=== INPUT MATERIAL ===
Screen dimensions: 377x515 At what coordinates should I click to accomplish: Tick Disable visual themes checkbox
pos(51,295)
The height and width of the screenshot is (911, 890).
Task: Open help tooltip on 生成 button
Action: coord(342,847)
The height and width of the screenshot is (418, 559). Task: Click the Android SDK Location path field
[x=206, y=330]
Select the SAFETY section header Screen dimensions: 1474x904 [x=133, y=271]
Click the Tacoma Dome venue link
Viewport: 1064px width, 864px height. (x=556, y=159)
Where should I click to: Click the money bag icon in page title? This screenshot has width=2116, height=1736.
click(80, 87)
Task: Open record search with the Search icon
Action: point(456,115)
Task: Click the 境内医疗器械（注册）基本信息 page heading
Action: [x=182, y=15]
===
(TASK OBJECTIVE)
Put every line of the items above into a numbered list, leaving out any blank lines.

(FULL SOLUTION)
1. Screen dimensions: 377x515 At what coordinates should I click to accomplish: Tick Disable visual themes checkbox
2. pos(51,295)
3. The height and width of the screenshot is (911, 890).
4. Task: Open help tooltip on 生成 button
5. Action: coord(342,847)
6. The height and width of the screenshot is (418, 559). Task: Click the Android SDK Location path field
7. [x=206, y=330]
8. Select the SAFETY section header Screen dimensions: 1474x904 [x=133, y=271]
9. Click the Tacoma Dome venue link
10. Viewport: 1064px width, 864px height. (x=556, y=159)
11. Where should I click to: Click the money bag icon in page title? This screenshot has width=2116, height=1736.
12. click(80, 87)
13. Task: Open record search with the Search icon
14. Action: point(456,115)
15. Task: Click the 境内医疗器械（注册）基本信息 page heading
16. Action: [x=182, y=15]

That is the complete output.